▶ [BRIEF]: Give back the line below containing "Task: Select the Facebook platform entry" and every later line, exactly.

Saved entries
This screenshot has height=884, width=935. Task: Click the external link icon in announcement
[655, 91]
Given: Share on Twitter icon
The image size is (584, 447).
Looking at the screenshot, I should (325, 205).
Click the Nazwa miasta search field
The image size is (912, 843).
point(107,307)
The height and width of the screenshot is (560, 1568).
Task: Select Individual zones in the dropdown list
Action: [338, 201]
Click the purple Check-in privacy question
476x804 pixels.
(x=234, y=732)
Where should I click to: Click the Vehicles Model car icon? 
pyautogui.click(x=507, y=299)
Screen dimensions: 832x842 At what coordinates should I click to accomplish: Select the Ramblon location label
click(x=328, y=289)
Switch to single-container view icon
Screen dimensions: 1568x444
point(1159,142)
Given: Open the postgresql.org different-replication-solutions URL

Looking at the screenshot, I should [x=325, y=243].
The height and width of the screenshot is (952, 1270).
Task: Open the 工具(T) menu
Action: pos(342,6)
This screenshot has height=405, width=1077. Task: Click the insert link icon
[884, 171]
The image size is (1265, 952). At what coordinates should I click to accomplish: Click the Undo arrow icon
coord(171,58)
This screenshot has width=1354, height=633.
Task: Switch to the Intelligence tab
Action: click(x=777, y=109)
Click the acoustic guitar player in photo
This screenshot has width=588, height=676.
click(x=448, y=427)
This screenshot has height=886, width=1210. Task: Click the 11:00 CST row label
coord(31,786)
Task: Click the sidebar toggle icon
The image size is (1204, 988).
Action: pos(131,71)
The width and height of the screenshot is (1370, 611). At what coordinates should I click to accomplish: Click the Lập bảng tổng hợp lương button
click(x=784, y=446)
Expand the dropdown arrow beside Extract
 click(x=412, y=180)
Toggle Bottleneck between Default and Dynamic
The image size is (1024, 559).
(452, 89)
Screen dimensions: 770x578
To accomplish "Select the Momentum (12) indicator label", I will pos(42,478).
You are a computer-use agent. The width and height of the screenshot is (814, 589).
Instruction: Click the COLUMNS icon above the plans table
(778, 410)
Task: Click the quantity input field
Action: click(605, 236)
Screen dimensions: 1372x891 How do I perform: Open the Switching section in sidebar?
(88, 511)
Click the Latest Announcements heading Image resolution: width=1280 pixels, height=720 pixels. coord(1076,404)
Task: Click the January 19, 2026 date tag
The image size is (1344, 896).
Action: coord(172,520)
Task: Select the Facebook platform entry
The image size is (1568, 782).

▶ [TASK OUTPUT]:
Task: Select the Facebook platform entry
The image size is (1568, 782).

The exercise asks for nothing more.